Foram justamente tal programa reformista, as práticas assistencialistas de toda sorte (ações de educação “popular”, postos de saúde e campanhas de doação de alimentos/roupas), o pragmatismo eleitoral ou busca pela capilarização social fora das entidades de classe, além do idealismo nas “conquistas” imediatas (“ações afirmativas” e etc.), que expressam os limites do PTB e possuem fios condutores na atualidade.
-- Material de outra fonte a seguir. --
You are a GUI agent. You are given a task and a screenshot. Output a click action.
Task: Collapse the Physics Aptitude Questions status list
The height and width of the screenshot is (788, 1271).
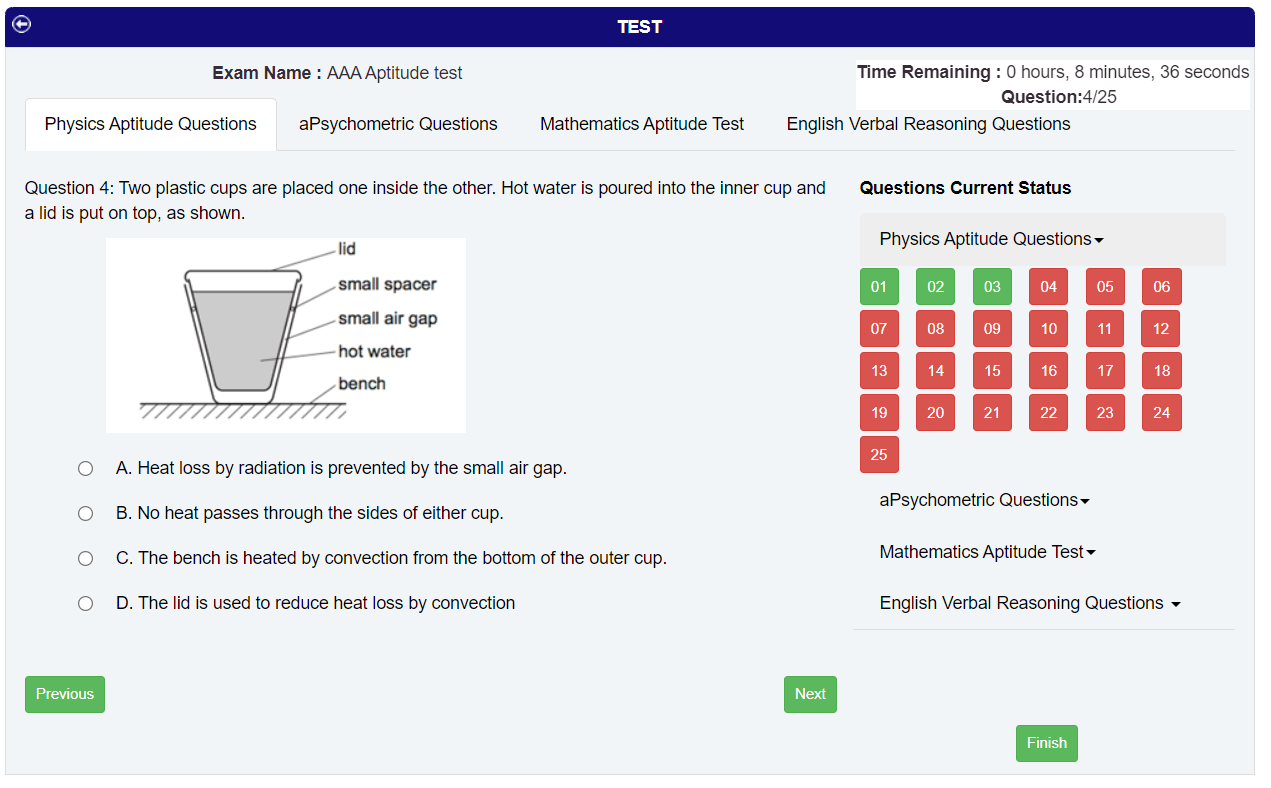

Concretamente, foi esse conjunto de políticas que, sob o governo Jango, por meio das limitadas “reformas de base”, e trazendo atrás de si as demais direções proletárias do período, as responsáveis por não destinar a classe trabalhadora brasileira à revolução em um período histórico frutífero para isso, mas sim aos 21 anos de ditadura iniciada com o golpe de 1964.

Referências:

1 MORAES, Evaristo, “Leis do trabalho”. In Apontamentos de direito operário. Rio de Janeiro: Imprensa Nacional, 1905: In: MORAES FILHO, Evaristo (org.), O socialismo brasileiro. Brasília: Instituto Teotônio Vilela, 1998, p. 182.

2 SILVA, Roberto Bitencourt da. O PTB (1945-1964): suas tendências políticas internas e a hegemonia do diretório sul-riograndense. Revista Perseu: História, Memória e Política, nº 7, Ano 5, 2011, p. 182.

3 VARGAS, Getúlio, “Discurso pronunciado na Convenção do PTB”. Porto Alegre, 11/11/1946. In _____, A política trabalhista no Brasil. Rio de Janeiro: José Olympio, 1950, p. 45.

4 SILVA, Roberto Bitencourt da. O PTB (1945-1964): suas tendências políticas internas e a hegemonia do diretório sul-riograndense. Revista Perseu: História, Memória e Política, nº 7, Ano 5, 2011, p. 189.